I'm trying to authenticate my Django back-end with Sveltekit front-end.
I've followed the Django SSO Tutorial and it was smooth: https://fusionauth.io/blog/2023/01/24/single-sign-on-django-fusionauth
But when it comes to Sveltekit site, I didn't know how to do it.
I'm trying to Use Auth.js (the next version of NextAuth 'Framework Agnostic'), and it provides an adapter for FusionAuth but it's not well documented (yet): https://next-auth.js.org/providers/fusionauth
src/hooks.service.ts
import { SvelteKitAuth } from "@auth/sveltekit"
import FusionAuthProvider from "@auth/core/providers/fusionauth"
import {
FUSIONAUTH_ISSUER,
FUSIONAUTH_CLIENT_ID,
FUSIONAUTH_CLIENT_SECRET
} from "$env/static/private"
export const handle = SvelteKitAuth({
providers: [
FusionAuthProvider({
id: 'fusionauth',
name: 'FusionAuth',
issuer: FUSIONAUTH_ISSUER,
clientId: FUSIONAUTH_CLIENT_ID,
clientSecret: FUSIONAUTH_CLIENT_SECRET
}),
]
})
src/routes/+page.svelte
<script lang="ts">
import { signIn, signOut } from "@auth/sveltekit/client"

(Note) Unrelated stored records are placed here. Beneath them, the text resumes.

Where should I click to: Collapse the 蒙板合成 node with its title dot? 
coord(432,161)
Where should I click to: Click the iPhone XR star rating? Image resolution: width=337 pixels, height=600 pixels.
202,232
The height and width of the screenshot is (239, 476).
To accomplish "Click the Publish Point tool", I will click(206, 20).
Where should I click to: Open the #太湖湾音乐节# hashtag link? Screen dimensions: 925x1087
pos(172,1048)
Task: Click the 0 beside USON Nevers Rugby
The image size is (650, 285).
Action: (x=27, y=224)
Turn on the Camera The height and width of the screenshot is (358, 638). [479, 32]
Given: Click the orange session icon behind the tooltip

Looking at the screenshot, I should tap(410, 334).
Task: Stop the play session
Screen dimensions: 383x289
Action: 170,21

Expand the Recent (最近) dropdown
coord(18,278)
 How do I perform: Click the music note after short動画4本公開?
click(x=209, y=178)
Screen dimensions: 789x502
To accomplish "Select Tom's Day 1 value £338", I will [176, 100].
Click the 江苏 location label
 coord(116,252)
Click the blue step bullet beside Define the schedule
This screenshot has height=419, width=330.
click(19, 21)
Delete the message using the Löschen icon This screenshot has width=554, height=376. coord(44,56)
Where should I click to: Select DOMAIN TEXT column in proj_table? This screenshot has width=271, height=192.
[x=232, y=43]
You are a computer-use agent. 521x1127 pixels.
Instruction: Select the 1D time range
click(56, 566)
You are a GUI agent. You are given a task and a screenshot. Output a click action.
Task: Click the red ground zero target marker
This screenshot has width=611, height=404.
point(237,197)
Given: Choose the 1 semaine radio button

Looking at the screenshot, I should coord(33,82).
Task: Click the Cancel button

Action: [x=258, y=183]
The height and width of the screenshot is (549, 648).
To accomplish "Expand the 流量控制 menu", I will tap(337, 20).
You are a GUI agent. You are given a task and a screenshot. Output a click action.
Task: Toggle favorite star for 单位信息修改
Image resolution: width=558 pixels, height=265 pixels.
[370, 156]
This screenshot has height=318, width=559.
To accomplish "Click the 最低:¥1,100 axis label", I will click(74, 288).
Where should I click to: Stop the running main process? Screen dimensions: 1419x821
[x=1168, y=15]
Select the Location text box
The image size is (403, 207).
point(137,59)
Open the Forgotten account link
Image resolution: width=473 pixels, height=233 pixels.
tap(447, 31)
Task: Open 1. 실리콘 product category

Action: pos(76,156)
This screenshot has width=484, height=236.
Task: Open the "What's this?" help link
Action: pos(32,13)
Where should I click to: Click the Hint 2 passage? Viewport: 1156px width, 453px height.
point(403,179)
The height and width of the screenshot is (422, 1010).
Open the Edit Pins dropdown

import { page } from "$app/stores"
</script>
<h1>SvelteKit Auth Example</h1>
<p>
{#if $page.data.session}
{#if $page.data.session.user?.image}
<span
style="background-image: url('{$page.data.session.user.image}')"
class="avatar"
/>
{/if}
<span class="signedInText">
<small>Signed in as</small><br />
<strong>{$page.data.session.user?.name ?? "User"}</strong>
</span>
<button on:click={() => signOut()} class="button">Sign out</button>
{:else}
<span class="notSignedInText">You are not signed in</span>
<button on:click={() => signIn("fusionauth")}>Sign In with FussioAuth</button>
{/if}
</p>
I have the Authorized redirect URLs as: http://localhost:8000/oidc/callback/, http://localhost:5173/api/auth/callback/fusionauth
for Django and Sveltekit respectively.
And I have the Authorization Code selected in the Enabled grants as specified in the Auth.js documentation.
When I click the login button I'll get:
Error: Not found: /auth/csrf
Is it possible to authenticate both Django and Sveltekit using FusionAuth, and how it is done if that's the case?